I work on C. equisetifolia and C. cunninghamiana over here, introduced and now considered invasive.

If you have not worked on them before beware, they have VERY hard heavy wood, and will dull your chain before you can blink.

That said, use RMC chain if possible or be prepared to resharpen often...mind you you'll be resharpening often anyway, I just pack a few chains ready to go and swap when needed.

If you are reducing or pruning, treat them like a broadleaf hardwood and target prune to acceptable sized laterals, or use heading cuts at appropriate locations.

For windbreak trees over here, we cut them back hard, and maintain the regrowth on a three to five year cycle...amenity trees are treated a little better, but you'll still be going back at least every three years to control size and spread.


----------



## voxac30dude (Jan 18, 2010)

thanks for the reply


----------



## Bermie (Jan 20, 2010)

So...how's it going?


----------



## treeslayer (Jan 20, 2010)

If it's anything like what we fondly call Ironwood in the VA countryside here, its some terribly hard wood.
Makes great tool handles, and back in the day many farmers made their truck and wagon beds out of planks sawn from it. that stuff dries and weathers, its indestructible. 

I used to make nunchaku out of it, too.

American Hornbeam / Carpinus caroliniana Walt.

http://www.na.fs.fed.us/pubs/silvics_manual/Volume_2/carpinus/caroliniana.htm


----------



## voxac30dude (Jan 20, 2010)

yeah it looks like this


----------



## treeseer (Jan 20, 2010)

if your job is to maintain that hedge then first thin the top.

funky plant choice--you got no Ilex sp. there?


----------



## Bermie (Jan 23, 2010)

Ahhh...the old, casuarina hedge in front of a chainlink fence...

See a lot of this over here.

What is your goal? do they want you to try and renovate it, make it thicker all over?

If so, that will be quite difficult as the lower portion of the hedge has been allowed to get mature, hence the thick trunks and sparse lower foliage. The top is typical, probably been macheted year after year, see the thick growth on top, and the accumulation of dead needles just below. all the regenerating growth has been concentrated in the top, with the lower portion being shaded out and getting sparser and sparser.

Depending on the amount of branching in the lower portion, it can be cut back HARD, almost topped really, about the only time I would even suggest this, casuarina sprouts quite vigourously with watersprouts and epicormics after a hard cut back...of course the risk is that the 'parent tree' are too old and tired to regenerate sufficiently.
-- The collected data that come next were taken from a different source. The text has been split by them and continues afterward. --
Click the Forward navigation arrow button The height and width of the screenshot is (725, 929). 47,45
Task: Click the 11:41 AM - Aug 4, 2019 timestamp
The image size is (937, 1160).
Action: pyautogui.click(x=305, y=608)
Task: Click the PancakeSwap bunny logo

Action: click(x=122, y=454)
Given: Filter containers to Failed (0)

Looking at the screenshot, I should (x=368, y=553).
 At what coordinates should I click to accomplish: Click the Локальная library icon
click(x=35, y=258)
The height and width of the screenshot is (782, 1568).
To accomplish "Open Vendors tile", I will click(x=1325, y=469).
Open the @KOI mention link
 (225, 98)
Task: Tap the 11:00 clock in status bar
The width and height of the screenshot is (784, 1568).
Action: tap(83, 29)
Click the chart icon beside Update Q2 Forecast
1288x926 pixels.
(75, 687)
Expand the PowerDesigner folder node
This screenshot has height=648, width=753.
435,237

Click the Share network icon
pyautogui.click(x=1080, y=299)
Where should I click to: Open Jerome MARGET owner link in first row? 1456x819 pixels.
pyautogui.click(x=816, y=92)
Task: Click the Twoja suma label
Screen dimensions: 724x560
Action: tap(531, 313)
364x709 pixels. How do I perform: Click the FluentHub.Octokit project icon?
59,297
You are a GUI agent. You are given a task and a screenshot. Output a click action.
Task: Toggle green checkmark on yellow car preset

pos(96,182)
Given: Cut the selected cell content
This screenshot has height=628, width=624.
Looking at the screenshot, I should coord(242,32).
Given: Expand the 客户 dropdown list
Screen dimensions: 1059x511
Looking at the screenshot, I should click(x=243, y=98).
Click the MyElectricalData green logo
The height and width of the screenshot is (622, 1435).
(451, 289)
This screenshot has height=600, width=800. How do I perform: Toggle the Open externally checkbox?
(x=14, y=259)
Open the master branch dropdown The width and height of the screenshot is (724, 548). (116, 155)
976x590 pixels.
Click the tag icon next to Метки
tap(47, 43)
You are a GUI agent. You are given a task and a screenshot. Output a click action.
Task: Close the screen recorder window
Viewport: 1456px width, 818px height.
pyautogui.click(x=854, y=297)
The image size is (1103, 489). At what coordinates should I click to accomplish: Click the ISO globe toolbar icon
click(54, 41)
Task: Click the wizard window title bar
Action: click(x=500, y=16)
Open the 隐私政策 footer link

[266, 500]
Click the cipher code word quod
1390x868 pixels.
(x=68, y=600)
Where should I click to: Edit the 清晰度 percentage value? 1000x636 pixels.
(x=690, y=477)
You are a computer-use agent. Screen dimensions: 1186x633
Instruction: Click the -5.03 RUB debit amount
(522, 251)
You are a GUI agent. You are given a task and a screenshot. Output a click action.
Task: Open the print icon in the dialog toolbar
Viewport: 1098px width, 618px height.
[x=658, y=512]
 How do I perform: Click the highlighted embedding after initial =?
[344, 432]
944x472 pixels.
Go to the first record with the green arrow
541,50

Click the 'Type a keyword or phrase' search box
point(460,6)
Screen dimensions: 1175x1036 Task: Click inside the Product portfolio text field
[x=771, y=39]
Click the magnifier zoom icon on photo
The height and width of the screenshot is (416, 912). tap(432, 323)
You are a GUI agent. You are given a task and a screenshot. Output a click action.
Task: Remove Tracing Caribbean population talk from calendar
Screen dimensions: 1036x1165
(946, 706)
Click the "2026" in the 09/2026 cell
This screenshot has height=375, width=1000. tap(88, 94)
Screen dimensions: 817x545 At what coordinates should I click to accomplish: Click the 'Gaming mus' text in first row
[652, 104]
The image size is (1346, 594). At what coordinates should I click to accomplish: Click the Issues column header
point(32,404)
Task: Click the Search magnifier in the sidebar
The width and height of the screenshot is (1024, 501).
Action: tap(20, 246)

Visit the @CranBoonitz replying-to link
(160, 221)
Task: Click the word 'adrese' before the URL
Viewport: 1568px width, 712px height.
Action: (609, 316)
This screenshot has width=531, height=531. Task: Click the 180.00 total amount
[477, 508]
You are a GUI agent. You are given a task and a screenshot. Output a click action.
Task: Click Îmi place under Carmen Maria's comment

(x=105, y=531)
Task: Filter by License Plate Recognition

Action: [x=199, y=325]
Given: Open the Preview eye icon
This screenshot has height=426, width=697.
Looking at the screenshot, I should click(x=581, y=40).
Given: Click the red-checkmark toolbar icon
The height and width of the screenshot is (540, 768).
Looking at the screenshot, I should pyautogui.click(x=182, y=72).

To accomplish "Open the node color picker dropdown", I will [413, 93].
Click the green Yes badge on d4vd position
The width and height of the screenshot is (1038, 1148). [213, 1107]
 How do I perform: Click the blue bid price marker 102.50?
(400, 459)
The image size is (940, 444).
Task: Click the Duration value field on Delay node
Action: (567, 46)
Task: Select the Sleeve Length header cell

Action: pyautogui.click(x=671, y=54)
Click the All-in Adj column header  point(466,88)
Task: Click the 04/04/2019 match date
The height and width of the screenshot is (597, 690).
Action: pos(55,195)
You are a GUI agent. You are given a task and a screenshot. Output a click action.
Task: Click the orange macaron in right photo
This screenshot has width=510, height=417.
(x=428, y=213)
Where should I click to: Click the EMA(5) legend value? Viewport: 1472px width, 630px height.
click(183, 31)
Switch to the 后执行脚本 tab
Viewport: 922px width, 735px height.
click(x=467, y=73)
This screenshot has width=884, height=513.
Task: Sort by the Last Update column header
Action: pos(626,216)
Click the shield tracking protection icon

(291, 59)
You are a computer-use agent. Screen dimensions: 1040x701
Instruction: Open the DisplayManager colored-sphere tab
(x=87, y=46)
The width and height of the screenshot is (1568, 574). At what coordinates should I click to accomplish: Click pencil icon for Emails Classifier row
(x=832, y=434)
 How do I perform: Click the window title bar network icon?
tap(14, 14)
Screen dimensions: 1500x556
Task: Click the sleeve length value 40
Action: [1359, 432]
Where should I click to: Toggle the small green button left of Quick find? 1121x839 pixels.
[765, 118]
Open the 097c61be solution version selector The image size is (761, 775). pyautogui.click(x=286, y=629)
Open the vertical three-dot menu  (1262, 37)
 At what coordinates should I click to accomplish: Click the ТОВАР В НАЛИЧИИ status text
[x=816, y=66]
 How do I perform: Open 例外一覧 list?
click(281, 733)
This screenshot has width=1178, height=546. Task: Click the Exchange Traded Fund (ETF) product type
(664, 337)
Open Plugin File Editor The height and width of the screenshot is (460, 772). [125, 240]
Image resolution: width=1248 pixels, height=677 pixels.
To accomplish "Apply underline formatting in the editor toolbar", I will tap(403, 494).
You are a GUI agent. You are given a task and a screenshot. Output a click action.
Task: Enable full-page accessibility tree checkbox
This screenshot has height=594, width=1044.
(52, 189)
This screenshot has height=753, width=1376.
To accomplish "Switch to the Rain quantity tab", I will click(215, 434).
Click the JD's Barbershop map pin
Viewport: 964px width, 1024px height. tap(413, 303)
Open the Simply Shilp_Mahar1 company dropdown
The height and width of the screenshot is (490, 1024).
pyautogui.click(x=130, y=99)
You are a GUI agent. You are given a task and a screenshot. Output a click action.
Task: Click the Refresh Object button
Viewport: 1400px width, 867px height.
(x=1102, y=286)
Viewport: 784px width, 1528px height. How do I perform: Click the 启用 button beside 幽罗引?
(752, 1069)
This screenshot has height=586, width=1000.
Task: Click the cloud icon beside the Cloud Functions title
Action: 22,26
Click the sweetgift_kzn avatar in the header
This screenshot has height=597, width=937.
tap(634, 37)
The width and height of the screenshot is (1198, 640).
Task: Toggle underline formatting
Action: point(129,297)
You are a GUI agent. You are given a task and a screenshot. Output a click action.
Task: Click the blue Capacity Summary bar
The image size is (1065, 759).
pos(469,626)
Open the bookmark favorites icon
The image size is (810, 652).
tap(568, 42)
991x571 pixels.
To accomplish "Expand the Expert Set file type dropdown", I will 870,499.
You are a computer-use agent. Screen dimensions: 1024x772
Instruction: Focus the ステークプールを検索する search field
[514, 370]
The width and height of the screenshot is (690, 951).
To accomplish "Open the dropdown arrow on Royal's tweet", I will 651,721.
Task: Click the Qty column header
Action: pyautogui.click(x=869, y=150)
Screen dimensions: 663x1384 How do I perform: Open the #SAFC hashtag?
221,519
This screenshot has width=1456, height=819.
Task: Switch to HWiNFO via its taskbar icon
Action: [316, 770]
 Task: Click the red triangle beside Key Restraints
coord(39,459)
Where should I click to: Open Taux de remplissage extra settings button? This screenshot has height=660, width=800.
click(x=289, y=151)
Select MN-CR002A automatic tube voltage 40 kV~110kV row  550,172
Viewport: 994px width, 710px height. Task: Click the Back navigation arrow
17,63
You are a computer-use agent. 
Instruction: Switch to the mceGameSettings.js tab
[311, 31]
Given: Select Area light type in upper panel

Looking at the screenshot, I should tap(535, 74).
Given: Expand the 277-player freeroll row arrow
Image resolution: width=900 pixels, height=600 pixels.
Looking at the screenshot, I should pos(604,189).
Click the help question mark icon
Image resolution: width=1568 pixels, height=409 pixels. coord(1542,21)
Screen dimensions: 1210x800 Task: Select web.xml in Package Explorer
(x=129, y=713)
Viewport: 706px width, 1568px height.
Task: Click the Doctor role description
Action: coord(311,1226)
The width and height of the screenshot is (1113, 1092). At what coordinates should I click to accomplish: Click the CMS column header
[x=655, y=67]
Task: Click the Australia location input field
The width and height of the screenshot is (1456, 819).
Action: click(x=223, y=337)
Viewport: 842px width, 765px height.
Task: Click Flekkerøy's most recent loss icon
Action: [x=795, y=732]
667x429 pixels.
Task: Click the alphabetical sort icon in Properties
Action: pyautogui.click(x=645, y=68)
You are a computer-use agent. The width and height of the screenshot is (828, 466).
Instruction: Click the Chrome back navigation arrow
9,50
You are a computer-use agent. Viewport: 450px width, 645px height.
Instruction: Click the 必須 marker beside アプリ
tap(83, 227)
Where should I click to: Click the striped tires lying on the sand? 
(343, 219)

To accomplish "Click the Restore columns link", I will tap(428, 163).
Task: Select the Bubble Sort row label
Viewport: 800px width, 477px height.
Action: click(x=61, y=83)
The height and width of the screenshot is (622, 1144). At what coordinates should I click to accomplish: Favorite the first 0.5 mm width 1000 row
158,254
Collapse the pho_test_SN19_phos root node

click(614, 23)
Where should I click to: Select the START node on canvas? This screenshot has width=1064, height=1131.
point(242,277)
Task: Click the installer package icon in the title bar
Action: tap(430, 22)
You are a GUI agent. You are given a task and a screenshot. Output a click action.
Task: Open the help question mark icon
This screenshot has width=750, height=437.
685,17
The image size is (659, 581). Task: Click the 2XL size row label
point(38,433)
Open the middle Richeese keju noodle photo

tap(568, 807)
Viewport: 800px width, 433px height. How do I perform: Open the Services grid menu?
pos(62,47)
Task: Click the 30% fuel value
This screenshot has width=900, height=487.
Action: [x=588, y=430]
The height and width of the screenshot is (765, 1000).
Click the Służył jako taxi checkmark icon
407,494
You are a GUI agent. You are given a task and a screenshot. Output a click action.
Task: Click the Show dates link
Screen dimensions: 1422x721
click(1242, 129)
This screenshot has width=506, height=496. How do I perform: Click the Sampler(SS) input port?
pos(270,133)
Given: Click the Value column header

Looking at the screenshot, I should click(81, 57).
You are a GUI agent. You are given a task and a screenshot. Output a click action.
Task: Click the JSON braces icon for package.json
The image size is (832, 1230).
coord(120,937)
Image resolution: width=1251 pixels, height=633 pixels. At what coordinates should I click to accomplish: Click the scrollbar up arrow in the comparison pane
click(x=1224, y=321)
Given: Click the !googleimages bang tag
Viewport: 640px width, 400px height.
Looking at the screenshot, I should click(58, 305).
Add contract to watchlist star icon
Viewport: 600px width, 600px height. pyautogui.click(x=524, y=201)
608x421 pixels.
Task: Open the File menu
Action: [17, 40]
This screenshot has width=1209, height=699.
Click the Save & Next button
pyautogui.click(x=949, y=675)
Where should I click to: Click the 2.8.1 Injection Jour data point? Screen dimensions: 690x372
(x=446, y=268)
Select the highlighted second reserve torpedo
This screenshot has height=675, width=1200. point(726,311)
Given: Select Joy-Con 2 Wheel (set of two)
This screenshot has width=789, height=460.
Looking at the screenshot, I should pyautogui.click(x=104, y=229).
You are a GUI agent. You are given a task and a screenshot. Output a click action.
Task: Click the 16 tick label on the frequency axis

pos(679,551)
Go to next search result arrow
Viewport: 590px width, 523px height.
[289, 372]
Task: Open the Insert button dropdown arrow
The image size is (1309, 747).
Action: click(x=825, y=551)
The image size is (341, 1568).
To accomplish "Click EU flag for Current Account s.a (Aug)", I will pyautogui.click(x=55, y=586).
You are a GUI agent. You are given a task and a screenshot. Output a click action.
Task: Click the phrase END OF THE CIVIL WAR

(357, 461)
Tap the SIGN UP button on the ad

Looking at the thickness of the trunks if you have the time, try cutting a couple back real hard to reasonable sized lateral and see how they do...otherwise if they are looking for thick lush growth top to bottom fairly soon they'd be better off ripping the whole lot out and starting again. For a thick hedge we plant new trees at 2' centres, and formative prune to ensure branching from as low as possible

Its important to maintain that tapered out shape to ensure light gets to the whole surface, top to bottom, shearing them with a machete inevitably ends up with an inverted shape that shades out the bottom...

Treeseer, casuarinas make very good tight hedges, respond well to shearing year after year, and the odd hard prune to maintain a good scaffold. They hold up well in dry conditions and tolerate a good amount of wind and salt spray.


----------